2017 samochodem do Grecji
2017 samochodem do Grecji
    barqar pisze:

    Przekroczysz prędkość to masz @#@$!@@# strzałka zdziwionycool Szczególnie Serbia, zatoczki i pod wiaduktami. Lepiej jechać zgodnie z przepisami. Poza tym "czepiania" nie ma. Nikt nie poluje na Polaków czy innych turystów.


Czasy zatoczek i wiaduktów w Serbii skończyły się parę lat temu, kiedy policja zatrudniała nadmiar niedouczonych wojaków, z którymi trzeba było coś zrobić po okresie wojen i zamieszek. Lepiej było ich zatrudnić w policji niż mieliby zasilić gangi. Dostawali kiepskie wynagrodzenie, więc musieli sobie dorabiać w zatoczkach. Dziś też się to zdarza, ale to margines. W ostatnich czasach, patrole można było policzyć na palcach jednej ręki i to jadąc tam i z powrotem.

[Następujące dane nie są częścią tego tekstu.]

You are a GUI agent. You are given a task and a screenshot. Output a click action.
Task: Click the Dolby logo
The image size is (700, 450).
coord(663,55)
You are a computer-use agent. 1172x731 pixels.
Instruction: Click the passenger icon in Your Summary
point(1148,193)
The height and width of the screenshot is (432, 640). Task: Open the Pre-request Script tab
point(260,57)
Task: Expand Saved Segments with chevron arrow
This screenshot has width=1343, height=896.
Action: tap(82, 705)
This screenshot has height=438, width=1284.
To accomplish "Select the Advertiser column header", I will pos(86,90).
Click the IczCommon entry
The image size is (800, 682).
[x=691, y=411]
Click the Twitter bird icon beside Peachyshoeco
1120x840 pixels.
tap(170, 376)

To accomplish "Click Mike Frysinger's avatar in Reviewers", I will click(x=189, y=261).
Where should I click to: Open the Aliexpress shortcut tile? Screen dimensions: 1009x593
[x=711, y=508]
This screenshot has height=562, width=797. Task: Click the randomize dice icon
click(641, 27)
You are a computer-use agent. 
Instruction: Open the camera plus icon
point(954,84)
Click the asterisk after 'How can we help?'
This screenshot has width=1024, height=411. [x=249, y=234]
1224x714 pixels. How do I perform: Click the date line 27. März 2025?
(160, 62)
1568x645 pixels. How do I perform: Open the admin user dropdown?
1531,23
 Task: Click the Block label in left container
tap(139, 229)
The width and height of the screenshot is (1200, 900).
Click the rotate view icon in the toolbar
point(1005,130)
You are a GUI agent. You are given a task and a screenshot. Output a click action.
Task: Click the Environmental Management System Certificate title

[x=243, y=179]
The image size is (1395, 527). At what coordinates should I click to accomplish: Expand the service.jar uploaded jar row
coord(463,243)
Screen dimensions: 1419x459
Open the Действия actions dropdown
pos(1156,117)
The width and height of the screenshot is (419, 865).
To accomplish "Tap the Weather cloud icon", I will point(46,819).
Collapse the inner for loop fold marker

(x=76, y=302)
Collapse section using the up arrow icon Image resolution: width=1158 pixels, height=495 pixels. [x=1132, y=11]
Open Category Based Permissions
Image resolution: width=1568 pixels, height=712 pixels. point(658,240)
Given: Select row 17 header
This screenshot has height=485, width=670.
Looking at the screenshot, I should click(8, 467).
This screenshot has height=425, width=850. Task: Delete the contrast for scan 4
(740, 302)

Generalnie, jak się nie kozakuje "po polsku", co jest typowe na autostradach u nas w kraju,bez problemu można przejechać i Serbię i Macedonię. Warto pamiętać, że limit autostradowy w tych krajach to 130 km/h, więc lepiej nie przesadzać z ciśnięciem gazu, ale do 150 km/h raczej można spokojnie jechać. Więcej i tak nie ma sensu, bo urwać można co najwyżej 15 minut.